* [TASK DESCRIPTION]
Reproduce the part of the listing starting at the line that contains "is (799, 567)." and ending at the line that contains "[x=499, y=224]", with the requests kept. Shift every click coordinate in the answers by adding 40 to each number, and give only those lines.

* [Text and item location entries]
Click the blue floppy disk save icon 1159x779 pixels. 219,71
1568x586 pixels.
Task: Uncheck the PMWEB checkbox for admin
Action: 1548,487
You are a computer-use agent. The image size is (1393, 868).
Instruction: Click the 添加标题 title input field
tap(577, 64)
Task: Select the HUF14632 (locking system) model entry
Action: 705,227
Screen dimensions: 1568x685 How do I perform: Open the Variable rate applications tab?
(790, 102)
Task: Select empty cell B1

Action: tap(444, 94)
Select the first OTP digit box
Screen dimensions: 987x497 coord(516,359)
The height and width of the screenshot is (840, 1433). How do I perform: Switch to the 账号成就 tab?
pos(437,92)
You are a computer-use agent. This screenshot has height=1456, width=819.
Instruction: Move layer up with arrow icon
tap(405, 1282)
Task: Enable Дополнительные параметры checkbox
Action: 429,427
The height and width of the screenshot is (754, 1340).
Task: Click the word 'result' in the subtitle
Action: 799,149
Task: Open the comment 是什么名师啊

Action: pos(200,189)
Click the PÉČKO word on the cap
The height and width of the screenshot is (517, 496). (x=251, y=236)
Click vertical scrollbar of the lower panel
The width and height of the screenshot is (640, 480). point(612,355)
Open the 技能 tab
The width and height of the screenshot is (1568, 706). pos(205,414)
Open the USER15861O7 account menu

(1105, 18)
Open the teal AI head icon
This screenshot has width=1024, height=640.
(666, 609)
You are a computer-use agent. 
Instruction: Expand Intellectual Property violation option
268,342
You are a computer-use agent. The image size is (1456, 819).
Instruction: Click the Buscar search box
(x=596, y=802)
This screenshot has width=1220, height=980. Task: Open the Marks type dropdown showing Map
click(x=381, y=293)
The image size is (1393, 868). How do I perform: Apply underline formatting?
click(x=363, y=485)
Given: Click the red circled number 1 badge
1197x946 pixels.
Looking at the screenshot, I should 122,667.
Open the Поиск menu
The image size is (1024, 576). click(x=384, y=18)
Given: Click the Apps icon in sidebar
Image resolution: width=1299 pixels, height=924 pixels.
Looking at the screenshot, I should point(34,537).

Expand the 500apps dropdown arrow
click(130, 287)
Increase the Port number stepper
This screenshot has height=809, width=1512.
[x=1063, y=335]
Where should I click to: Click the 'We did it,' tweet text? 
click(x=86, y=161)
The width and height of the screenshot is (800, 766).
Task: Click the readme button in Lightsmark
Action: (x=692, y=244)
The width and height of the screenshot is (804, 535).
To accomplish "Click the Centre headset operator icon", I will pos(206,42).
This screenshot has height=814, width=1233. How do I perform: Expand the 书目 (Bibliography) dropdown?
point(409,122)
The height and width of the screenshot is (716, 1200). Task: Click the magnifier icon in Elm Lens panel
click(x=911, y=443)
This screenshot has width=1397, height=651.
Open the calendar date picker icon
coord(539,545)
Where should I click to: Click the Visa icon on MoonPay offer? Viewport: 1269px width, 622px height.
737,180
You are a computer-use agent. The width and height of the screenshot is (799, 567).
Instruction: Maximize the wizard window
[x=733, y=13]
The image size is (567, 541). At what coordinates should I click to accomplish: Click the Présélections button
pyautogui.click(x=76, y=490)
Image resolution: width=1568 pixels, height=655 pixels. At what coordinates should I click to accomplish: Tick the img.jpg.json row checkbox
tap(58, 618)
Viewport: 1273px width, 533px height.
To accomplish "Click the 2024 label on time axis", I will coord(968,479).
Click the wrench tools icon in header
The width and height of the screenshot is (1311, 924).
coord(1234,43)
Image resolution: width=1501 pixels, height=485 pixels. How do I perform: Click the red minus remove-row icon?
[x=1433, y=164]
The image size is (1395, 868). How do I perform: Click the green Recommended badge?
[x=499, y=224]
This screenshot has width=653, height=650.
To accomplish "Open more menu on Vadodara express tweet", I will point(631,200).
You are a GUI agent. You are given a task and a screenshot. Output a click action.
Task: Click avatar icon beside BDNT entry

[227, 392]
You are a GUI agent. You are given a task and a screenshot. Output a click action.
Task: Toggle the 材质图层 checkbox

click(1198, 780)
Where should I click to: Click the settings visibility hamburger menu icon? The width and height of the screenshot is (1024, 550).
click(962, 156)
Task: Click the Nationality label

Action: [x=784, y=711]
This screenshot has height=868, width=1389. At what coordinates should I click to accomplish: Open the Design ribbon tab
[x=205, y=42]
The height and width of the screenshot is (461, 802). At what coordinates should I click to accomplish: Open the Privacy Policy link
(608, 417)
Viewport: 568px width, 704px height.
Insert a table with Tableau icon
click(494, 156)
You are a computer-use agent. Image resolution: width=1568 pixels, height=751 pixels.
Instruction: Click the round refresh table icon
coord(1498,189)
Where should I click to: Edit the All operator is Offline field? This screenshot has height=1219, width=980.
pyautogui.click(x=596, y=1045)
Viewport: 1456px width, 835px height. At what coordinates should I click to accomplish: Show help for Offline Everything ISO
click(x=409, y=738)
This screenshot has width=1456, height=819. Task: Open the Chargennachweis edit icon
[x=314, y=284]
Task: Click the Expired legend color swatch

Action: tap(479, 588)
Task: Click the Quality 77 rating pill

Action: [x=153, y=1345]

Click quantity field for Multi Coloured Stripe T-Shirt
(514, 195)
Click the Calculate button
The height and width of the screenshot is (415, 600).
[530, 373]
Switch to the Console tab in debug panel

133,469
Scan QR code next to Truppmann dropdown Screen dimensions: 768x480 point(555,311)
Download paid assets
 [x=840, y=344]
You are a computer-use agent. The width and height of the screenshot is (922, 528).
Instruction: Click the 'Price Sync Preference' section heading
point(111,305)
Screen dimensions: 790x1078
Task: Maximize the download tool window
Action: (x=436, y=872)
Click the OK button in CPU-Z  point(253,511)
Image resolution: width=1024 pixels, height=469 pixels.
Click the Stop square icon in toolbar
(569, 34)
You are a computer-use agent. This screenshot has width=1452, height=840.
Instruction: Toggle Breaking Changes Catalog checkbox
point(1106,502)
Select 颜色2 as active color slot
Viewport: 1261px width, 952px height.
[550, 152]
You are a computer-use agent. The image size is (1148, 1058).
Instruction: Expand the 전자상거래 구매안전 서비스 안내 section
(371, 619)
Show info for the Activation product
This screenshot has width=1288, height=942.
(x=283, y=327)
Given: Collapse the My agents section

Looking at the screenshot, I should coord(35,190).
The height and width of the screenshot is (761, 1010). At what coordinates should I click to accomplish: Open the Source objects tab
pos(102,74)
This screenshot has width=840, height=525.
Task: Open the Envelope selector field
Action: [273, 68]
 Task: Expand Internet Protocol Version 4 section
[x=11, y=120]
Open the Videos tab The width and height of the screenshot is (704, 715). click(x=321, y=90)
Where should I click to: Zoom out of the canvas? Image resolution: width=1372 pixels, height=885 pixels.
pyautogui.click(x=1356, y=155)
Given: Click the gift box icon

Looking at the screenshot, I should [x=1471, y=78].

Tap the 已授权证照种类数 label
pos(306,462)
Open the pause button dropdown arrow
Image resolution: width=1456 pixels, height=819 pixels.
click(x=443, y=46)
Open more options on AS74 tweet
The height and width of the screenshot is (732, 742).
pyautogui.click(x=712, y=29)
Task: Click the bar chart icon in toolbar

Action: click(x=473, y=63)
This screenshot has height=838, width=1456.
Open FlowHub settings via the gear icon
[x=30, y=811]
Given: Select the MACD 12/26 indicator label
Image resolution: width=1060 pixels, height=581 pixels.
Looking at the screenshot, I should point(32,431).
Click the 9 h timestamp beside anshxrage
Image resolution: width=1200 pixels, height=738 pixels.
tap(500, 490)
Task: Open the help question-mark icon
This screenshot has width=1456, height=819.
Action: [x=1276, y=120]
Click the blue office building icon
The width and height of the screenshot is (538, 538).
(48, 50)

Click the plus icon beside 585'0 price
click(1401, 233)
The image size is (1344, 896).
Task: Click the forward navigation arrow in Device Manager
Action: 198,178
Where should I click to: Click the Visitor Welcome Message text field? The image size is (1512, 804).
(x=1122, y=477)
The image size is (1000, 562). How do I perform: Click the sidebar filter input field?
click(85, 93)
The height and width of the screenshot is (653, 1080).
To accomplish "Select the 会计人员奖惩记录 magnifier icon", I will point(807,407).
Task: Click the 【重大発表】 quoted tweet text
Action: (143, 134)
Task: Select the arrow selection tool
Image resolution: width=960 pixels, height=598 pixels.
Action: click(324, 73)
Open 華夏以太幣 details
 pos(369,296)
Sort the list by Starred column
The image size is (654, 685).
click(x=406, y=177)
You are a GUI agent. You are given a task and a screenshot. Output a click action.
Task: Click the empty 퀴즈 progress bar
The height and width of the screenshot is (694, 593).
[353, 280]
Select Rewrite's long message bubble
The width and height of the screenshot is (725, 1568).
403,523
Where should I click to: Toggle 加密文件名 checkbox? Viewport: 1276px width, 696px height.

* [ANSWER]
You are a computer-use agent. The width and height of the screenshot is (799, 567).
Instruction: Maximize the wizard window
[x=773, y=53]
The image size is (567, 541). At what coordinates should I click to accomplish: Click the Présélections button
pyautogui.click(x=116, y=530)
Image resolution: width=1568 pixels, height=655 pixels. At what coordinates should I click to accomplish: Tick the img.jpg.json row checkbox
tap(98, 658)
Viewport: 1273px width, 533px height.
To accomplish "Click the 2024 label on time axis", I will coord(1008,519).
Click the wrench tools icon in header
The width and height of the screenshot is (1311, 924).
coord(1274,83)
Image resolution: width=1501 pixels, height=485 pixels. How do I perform: Click the red minus remove-row icon?
[x=1473, y=204]
The image size is (1395, 868). How do I perform: Click the green Recommended badge?
[x=539, y=264]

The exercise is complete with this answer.